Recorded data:

-*-*-

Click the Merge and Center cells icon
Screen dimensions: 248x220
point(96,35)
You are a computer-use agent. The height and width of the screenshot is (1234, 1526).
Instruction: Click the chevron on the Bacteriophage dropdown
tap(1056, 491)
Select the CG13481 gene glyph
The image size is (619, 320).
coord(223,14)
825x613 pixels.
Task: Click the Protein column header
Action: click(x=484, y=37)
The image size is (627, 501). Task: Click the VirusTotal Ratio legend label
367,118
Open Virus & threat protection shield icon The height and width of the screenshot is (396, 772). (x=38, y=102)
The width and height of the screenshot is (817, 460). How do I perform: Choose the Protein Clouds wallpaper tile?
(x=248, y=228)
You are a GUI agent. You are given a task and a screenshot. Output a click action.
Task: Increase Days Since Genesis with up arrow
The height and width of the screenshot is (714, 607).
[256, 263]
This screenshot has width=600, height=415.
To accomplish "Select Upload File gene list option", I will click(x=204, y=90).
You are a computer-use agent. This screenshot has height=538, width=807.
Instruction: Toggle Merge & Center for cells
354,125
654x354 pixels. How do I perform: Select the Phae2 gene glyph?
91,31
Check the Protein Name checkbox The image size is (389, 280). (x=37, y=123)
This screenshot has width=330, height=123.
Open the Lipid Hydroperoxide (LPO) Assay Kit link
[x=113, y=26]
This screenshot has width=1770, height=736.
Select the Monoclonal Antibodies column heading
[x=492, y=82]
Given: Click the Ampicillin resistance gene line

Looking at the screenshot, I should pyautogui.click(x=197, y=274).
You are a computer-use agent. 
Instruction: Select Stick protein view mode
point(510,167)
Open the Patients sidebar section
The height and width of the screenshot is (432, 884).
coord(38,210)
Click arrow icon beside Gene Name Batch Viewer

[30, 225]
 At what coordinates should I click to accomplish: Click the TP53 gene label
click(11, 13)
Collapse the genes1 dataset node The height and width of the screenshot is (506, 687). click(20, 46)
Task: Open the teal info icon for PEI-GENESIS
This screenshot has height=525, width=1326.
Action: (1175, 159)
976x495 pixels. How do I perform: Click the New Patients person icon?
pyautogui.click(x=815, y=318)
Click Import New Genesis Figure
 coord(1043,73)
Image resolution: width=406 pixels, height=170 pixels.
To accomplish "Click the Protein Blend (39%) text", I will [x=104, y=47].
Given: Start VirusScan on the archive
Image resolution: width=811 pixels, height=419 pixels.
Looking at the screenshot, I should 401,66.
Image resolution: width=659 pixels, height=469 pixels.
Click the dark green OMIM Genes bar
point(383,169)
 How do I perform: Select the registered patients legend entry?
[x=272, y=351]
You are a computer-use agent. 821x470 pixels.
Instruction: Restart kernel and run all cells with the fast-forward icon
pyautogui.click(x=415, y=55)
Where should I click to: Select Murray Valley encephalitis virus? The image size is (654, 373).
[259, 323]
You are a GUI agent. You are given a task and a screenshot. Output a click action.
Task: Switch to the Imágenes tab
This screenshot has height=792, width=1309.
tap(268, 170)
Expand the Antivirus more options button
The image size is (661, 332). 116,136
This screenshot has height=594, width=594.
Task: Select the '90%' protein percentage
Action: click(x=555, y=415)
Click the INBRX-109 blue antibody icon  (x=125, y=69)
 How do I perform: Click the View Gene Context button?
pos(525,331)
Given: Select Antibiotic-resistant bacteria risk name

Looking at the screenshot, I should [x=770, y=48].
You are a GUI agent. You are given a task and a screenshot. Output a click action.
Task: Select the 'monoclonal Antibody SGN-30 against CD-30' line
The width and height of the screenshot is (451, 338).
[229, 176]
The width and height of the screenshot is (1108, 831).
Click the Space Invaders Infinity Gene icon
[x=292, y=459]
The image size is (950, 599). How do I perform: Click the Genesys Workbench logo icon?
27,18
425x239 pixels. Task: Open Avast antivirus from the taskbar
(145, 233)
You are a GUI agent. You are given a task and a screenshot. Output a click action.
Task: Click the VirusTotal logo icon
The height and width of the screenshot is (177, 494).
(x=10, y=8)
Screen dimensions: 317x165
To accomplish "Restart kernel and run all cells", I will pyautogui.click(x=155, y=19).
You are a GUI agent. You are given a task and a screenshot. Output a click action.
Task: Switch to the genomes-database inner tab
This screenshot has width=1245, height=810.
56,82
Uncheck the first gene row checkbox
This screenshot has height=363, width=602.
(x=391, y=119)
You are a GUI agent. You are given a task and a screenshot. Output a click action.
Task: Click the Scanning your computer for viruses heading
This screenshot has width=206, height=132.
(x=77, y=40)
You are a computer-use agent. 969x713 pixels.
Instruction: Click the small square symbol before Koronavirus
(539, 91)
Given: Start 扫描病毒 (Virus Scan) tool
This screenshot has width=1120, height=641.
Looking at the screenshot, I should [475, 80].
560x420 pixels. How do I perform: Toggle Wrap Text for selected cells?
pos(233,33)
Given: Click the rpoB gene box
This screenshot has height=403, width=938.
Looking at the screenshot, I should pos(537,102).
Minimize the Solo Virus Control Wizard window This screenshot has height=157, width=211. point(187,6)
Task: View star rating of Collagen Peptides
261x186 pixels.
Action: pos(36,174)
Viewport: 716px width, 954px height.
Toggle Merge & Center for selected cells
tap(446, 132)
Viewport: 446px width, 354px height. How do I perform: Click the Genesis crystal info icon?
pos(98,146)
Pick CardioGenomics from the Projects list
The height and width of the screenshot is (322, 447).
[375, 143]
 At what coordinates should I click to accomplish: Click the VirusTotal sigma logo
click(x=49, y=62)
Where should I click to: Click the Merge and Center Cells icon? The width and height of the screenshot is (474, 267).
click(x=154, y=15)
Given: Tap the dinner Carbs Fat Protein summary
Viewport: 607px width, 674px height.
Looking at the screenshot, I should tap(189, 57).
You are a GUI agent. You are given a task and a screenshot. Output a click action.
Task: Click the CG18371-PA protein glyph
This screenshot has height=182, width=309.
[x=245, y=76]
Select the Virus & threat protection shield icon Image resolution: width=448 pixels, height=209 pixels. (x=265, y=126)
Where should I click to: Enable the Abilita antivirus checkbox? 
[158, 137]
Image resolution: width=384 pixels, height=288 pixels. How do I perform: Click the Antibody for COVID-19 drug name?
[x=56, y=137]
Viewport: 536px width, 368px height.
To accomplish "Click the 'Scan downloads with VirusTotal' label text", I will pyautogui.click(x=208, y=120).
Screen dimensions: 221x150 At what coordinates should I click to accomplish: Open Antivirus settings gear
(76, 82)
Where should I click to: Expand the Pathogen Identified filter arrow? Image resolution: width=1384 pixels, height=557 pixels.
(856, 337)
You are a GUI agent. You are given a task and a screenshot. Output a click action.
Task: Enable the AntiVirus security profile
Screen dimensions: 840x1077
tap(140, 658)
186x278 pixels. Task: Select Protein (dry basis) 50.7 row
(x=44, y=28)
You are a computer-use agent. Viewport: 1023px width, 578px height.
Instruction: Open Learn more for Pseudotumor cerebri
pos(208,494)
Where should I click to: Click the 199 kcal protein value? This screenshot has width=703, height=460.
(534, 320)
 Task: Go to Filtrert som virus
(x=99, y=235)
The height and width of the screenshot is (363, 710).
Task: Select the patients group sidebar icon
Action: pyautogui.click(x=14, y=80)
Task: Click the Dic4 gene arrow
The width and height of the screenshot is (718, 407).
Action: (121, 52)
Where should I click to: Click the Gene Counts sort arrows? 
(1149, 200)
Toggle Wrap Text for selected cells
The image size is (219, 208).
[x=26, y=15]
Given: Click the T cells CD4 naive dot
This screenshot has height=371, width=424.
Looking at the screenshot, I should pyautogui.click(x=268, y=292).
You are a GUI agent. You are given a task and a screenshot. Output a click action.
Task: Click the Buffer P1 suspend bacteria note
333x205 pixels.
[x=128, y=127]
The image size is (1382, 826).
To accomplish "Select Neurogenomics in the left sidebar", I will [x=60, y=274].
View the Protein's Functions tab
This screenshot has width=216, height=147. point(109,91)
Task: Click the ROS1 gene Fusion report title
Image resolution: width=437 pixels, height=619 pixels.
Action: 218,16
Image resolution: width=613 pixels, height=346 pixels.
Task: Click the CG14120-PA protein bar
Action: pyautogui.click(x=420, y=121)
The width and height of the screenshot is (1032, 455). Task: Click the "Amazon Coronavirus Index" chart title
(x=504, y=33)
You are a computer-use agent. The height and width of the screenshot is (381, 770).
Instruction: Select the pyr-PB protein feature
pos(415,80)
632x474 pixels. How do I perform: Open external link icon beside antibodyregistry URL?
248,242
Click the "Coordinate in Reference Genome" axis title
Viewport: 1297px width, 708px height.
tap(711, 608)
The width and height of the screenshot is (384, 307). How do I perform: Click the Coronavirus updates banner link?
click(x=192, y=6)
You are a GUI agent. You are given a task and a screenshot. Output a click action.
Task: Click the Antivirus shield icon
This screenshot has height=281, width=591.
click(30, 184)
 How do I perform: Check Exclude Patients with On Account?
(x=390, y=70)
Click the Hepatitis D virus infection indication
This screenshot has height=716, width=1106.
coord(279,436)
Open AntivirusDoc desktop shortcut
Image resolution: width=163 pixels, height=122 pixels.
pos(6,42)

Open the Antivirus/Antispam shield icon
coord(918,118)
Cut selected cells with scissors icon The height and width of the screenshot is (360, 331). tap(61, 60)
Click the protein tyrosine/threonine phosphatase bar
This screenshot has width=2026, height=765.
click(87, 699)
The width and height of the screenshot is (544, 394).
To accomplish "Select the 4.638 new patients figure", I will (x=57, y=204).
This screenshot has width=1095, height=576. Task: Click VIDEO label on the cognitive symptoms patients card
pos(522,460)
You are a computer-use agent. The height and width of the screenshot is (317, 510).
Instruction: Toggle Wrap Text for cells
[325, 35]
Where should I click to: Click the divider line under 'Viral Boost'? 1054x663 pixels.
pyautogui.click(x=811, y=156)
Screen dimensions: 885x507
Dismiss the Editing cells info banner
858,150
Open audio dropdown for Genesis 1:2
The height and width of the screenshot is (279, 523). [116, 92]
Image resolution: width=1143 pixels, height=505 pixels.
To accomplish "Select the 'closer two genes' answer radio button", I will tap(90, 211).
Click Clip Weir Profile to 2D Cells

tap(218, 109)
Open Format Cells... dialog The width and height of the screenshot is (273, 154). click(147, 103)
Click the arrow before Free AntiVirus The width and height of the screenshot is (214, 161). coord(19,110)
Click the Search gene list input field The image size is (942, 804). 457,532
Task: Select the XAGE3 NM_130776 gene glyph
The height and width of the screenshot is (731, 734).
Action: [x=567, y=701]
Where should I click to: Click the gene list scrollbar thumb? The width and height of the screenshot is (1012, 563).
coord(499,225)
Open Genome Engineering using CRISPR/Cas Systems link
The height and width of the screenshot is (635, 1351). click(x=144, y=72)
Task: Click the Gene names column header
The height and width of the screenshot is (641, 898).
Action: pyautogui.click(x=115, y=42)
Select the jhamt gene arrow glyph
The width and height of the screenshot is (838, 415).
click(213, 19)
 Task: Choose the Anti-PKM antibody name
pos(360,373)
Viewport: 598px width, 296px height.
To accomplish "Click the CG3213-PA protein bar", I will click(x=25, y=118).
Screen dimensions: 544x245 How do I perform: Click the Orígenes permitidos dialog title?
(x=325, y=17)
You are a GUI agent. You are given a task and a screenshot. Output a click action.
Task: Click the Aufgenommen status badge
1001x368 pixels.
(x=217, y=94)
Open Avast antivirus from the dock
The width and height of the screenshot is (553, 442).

-*-*-

HOW TO COMPLETE THIS TASK
Of the entries above, transcribe exactly those lines that fall between the line containing "Minimize the Solo" and the line containing "Pick CardioGenomics from the Projects list", together with those two lines.

EXERCISE ANSWER
Minimize the Solo Virus Control Wizard window This screenshot has height=157, width=211. point(187,6)
Task: View star rating of Collagen Peptides
261x186 pixels.
Action: pos(36,174)
Viewport: 716px width, 954px height.
Toggle Merge & Center for selected cells
tap(446, 132)
Viewport: 446px width, 354px height. How do I perform: Click the Genesis crystal info icon?
pos(98,146)
Pick CardioGenomics from the Projects list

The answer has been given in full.